NASA scientists said the meteoroid that came down over Russia was a
space rock about 50 feet in diameter. They said the resulting explosion
was equivalent to detonating about 300 kilotons of TNT — making it
roughly 20 times more powerful than the atomic bomb dropped on
Hiroshima, although the bomb was detonated near the Earth’s surface.
The meteor exploded over Chelyabinsk, Russia, where it broke windows
and collapsed some walls, causing damage throughout the city and
injuring 1,200 people. If a similar-sized meteor were to explode above
Boston — a remote possibility — it could cause similar destruction in an
area roughly stretching from the State House to Fenway Park, MIT
planetary scientist Richard Binzel estimated.
The Earth is under constant assault by dust and rocks flying through
the solar system — meteoroids — most of which burn up in the atmosphere
before reaching the ground. Events the size of the one in Russia are
uncommon.
Every day, 100 or so tons of rocks and dust bombard the atmosphere,
Binzel said. A basketball-sized object hits the Earth about once a day
on average, NASA scientists said. Such objects become meteors — flashes
of light created as they fly through the atmosphere and burn up.
Fragments of a meteoroid left a hole in the ice on a lake near Chelyabinsk, Russia. |
“Objects falling over the oceans could be almost completely missed,”
Timothy Spahr, director of the Minor Planet Center at the
Harvard-Smithsonian Center for Astrophysics, wrote in an e-mail. “Only
the Air Force and Department of Defense have information on a lot of the
airbursts that are unobserved from the ground.”
The atmosphere largely protected the Earth this time, Binzel said,
heating up the meteoroid and causing it to break apart. Scientists
believe it hit the atmosphere at more than 40,000 miles per hour, but
broke apart about 12 to 15 miles above the Earth. What reached the
ground were fragments of rock, known as meteorites, and a pressure wave
and sonic boom knocked out windows.
Binzel said if the original space rock had been slightly smaller, it
likely would have exploded farther from the Earth’s surface and the
pressure wave would not have made it to the ground.
Binzel said scientists in Russia are already making efforts to collect meteorites that landed. He hopes to examine some himself.

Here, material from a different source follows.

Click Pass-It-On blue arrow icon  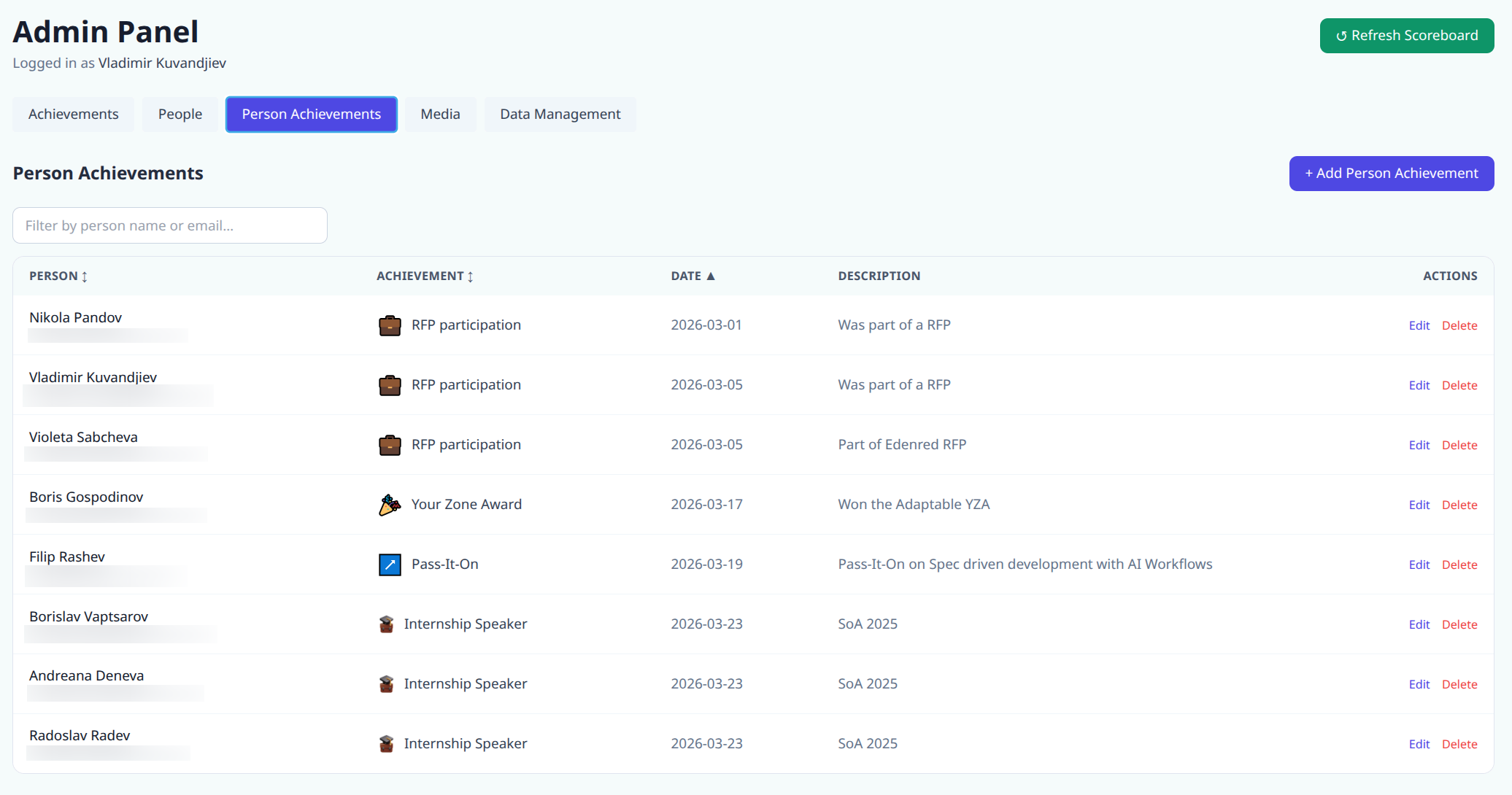(390, 565)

“These typically would break into fragments, hand-sized or smaller,
and there could be hundreds or thousands of them,” Binzel said. “We hope
there are, because scientifically we would hope to pick them up and
bring them into laboratories.”
It is a coincidence that the meteor appeared within a day of a close
call with the asteroid known as 2012 DA14, which had long been predicted
to come within 17,200 miles of Earth — the closest approach to ever be
predicted for an object of its size.
“We’re looking at it carefully. It turns out they almost certainly
are not related, which is amazing because of the coincidence,” Binzel
said. The object that hit Russia, Binzel said, was traveling north to
south, whereas the asteroid was moving south to north.
The asteroid, about half a football field in diameter, is estimated
to weigh 287 million pounds. An asteroid that size would cause regional
devastation if it slammed into the atmosphere, according to NASA, and
would be comparable to the Tunguska event, when a slightly smaller
asteroid flattened about 825 square miles of forest in Russia. The space
agency estimates there are about half a million asteroids that size
near Earth.
Scientists closely monitor near-Earth asteroids that could pose a
risk to the planet, but are most focused on identifying and tracking
large objects that could cause considerable harm.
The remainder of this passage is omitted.